Nombres d’élèves d’Acadomia par an (de l’école primaire au lycée) Nombre d’élèves des Cours Legendre par an (de l’école primaire au lycée) Nombre d’élèves de Keep School par an (de l’école primaire au lycée)
100 000 30 000 5 000

 

 

Trois questions à Jean-Louis Nembrini, directeur général délégué à l’enseignement dans le cabinet de Xavier Darcos

Vous avez choisi d’offrir des cours supplémentaires à une poignée d’élèves au lieu d’améliorer l’école pour tous et de mettre en place des pédagogies différenciées en classe. Pourquoi ?

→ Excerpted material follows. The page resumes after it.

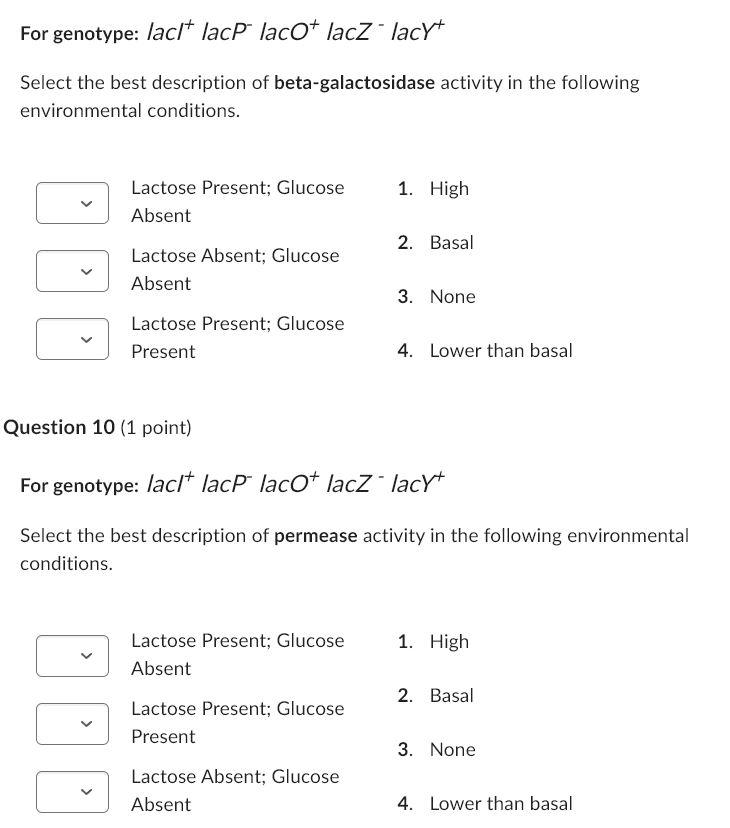This screenshot has width=730, height=828.
Task: Open the dropdown for Lactose Present; Glucose Present
Action: pos(72,338)
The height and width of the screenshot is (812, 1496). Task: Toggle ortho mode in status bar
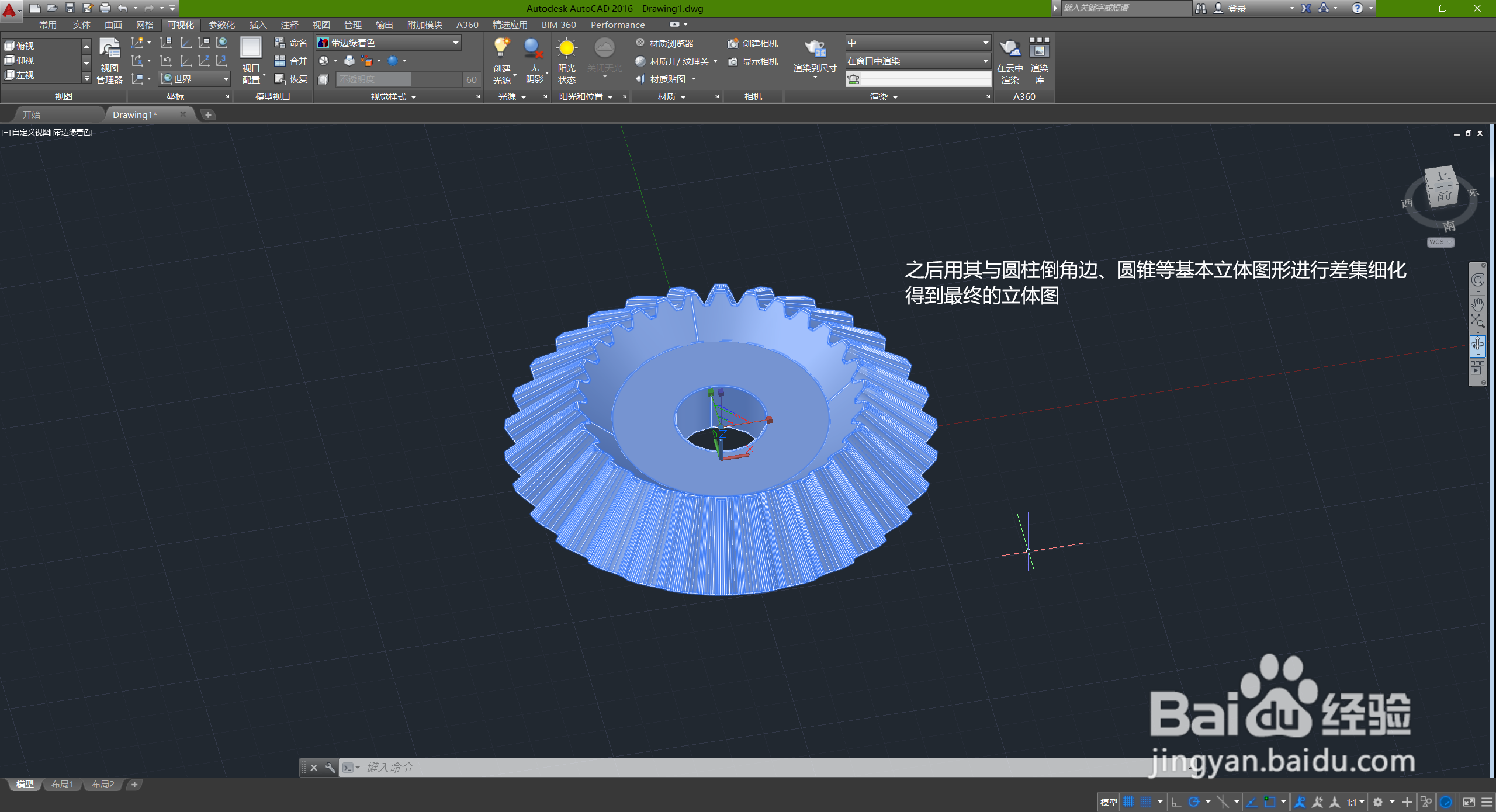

La mise en place du soutien scolaire gratuit ne remet pas du tout en cause la qualité de l’enseignement offert à tous les élèves. Nous maintenons les dispositifs existant, comme le Rased qui fait intervenir des professeurs spécialisés en classe pour soutenir certains élèves en particulier. Par ailleurs, nos mesures permettent de prendre en compte les difficultés de chacun au plus tôt et de ne pas attendre la fin du premier trimestre pour agir. Il s’agit simplement d’offres éducatives supplémentaires par rapport ce que l’école propose habituellement.

L’organisation des stages de soutien s’est faite à la hâte pendant les vacances d’été pour les 200 lycées concernés. Il n’y a eu aucune concertation préalable. Pourquoi un tel calendrier ?

Nous ne voulions pas annoncer une mesure et la mettre en place six mois plus tard. Même si l’organisation a parfois été un peu dure, des élèves ont pu profiter rapidement de ces nouveaux stages. C’est le plus important pour nous. Aux professeurs et aux proviseurs de parvenir à mobiliser les élèves et de susciter leurs désirs pour les prochaines petites vacances. Il faut pour cela faire preuve de flexibilité.

L’accompagnement éducatif et les stages de remise à niveau ne concernent pour le moment qu’un nombre faible d’élèves. Comment comptez-vous généraliser ces dispositifs afin qu’ils touchent l’ensemble des élèves en difficultés ?

Nous attendons les premiers résultats pour étudier une possible généralisation de ces expérimentations. Les différents dispositifs ont un coût important et nous en attendons beaucoup. Le nombre d’élèves concernés va augmenter au fur et à mesure de l’année. Pour les stages de remise à niveau, les effectifs vont sûrement tourner à chaque période de vacances. Un élève ne suivra pas tous les stages de l’année. Le budget 2009 n’ayant pas encore été voté, je ne peux encore pas me prononcer sur le financement de ces nouvelles mesures.